Semi-Self-Supervised Domain Adaptation: Developing Deep Learning Models with Limited Annotated Data for Wheat Head Segmentation
Alireza Ghanbari, Gholamhassan Shirdel, Farhad Maleki
TL;DR
This work tackles domain shift in wheat head segmentation under variable growth stages and environmental conditions by introducing a semi-self-supervised domain adaptation framework built on a probabilistic diffusion process. The method employs a dual-stream encoder–decoder that learns from synthetically annotated images and unannotated real video frames, enabling segmentation while adapting representations to real data. The best model achieves a Dice of 0.807 on an internal test and 0.648 on an external GWHD-based test, outperforming a recent baseline and showing reduced variance across 18 domains, which underscores improved generalization with minimal manual labeling. This approach promises practical impact for scalable, data-efficient DL deployment in precision agriculture across diverse field conditions.
Abstract
Precision agriculture involves the application of advanced technologies to improve agricultural productivity, efficiency, and profitability while minimizing waste and environmental impact. Deep learning approaches enable automated decision-making for many visual tasks. However, in the agricultural domain, variability in growth stages and environmental conditions, such as weather and lighting, presents significant challenges to developing deep learning-based techniques that generalize across different conditions. The resource-intensive nature of creating extensive annotated datasets that capture these variabilities further hinders the widespread adoption of these approaches. To tackle these issues, we introduce a semi-self-supervised domain adaptation technique based on deep convolutional neural networks with a probabilistic diffusion process, requiring minimal manual data annotation.

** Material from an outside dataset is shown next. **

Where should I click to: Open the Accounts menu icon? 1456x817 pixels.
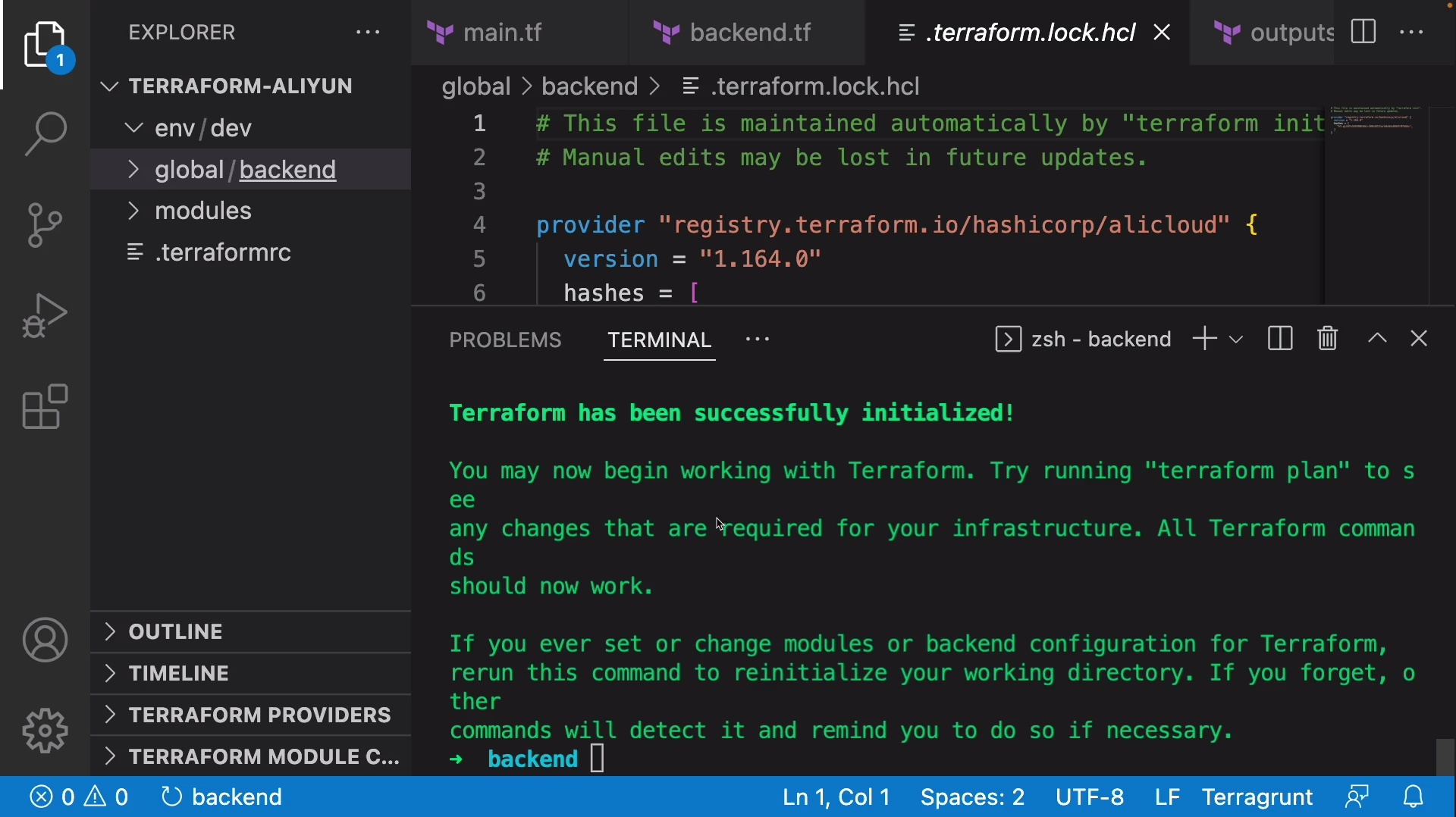[45, 640]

Using only three manually annotated images and a selection of video clips from wheat fields, we generated a large-scale computationally annotated dataset of image-mask pairs and a large dataset of unannotated images extracted from video frames. We developed a two-branch convolutional encoder-decoder model architecture that uses both synthesized image-mask pairs and unannotated images, enabling effective adaptation to real images. The proposed model achieved a Dice score of 80.7\% on an internal test dataset and a Dice score of 64.8\% on an external test set, composed of images from five countries and spanning 18 domains, indicating its potential to develop generalizable solutions that could encourage the wider adoption of advanced technologies in agriculture.